During pregnancy and nursing, your breasts may feel lumpier than usual. If you have any questions about how your breasts look or feel, call your physician.

Q: What are the symptoms of breast cancer?

A: While the widespread use of screening mammograms has increased the number of breast cancers found before they cause any symptoms, some are still missed.

The most common sign of breast cancer is a new lump or mass. A lump that is painless, hard, and has uneven edges is more likely to be cancer. But some cancers are tender, soft, and rounded. So it's important to have anything unusual checked by your doctor.

Other signs of breast cancer include the following:

  • a swelling of part of the breast
  • skin irritation or dimpling
  • nipple pain or the nipple turning inward
  • redness or scaliness of the nipple or breast skin
  • a nipple discharge other than breast milk
  • a lump in the underarm area

Q: What is a mammogram?

A: A mammogram is an x-ray of the breast. This test is used to look for breast disease in women who appear to have no breast problems.

During a mammogram, the breast is pressed between 2 plates to flatten and spread the tissue. The pressure lasts only for a few seconds. Although this may cause some discomfort for a moment, it is needed to get a good picture.

For the mammogram, you undress above the waist. You will have a wrap or robe to cover yourself. A technologist (most often a woman) will position your breast correctly for the test. The pressure lasts only a few seconds while the picture is taken. The whole procedure takes about 20 minutes.

About 1 in 10 women who get a mammogram will need more pictures taken, but most of these women do not have breast cancer, so don't be alarmed if this happens to you. Only 1 or 2 mammograms out of every 1,000 leads to a diagnosis of cancer.

Women with a higher risk of breast cancer should talk with their doctor about the best approach for them.
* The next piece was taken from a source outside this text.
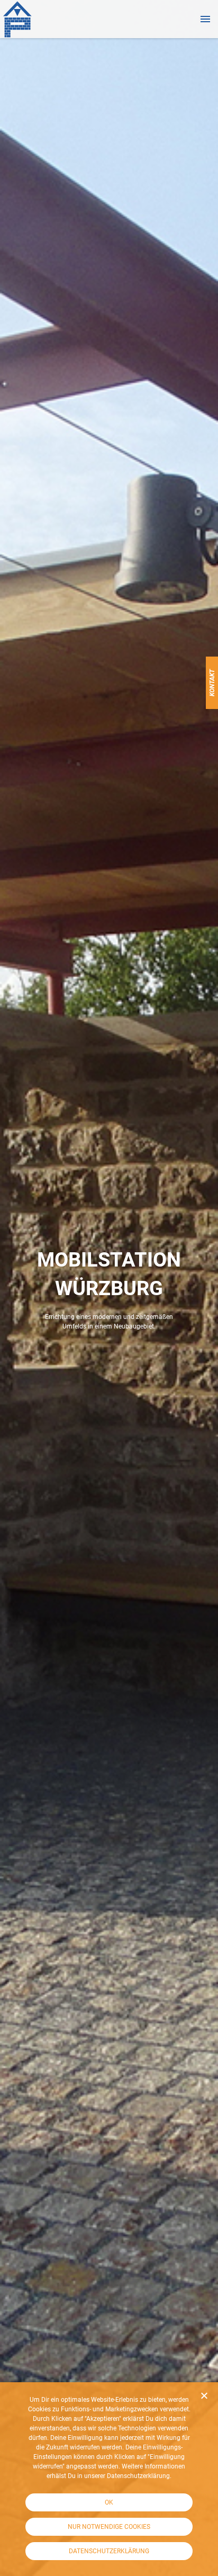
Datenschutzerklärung (109, 2551)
They may benefit from starting mammograms when they are younger, having them more often, or having other tests. If you are at higher risk, your doctor might recommend ultrasound or MRI (magnetic resonance imaging).

Medicare, Medicaid, and most private health plans cover all or part of the cost of this test. And breast cancer testing is now more available to women without health insurance for free or at very little cost through a special program called the National Breast and Cervical Cancer Early Detection Program (NBCCEDP).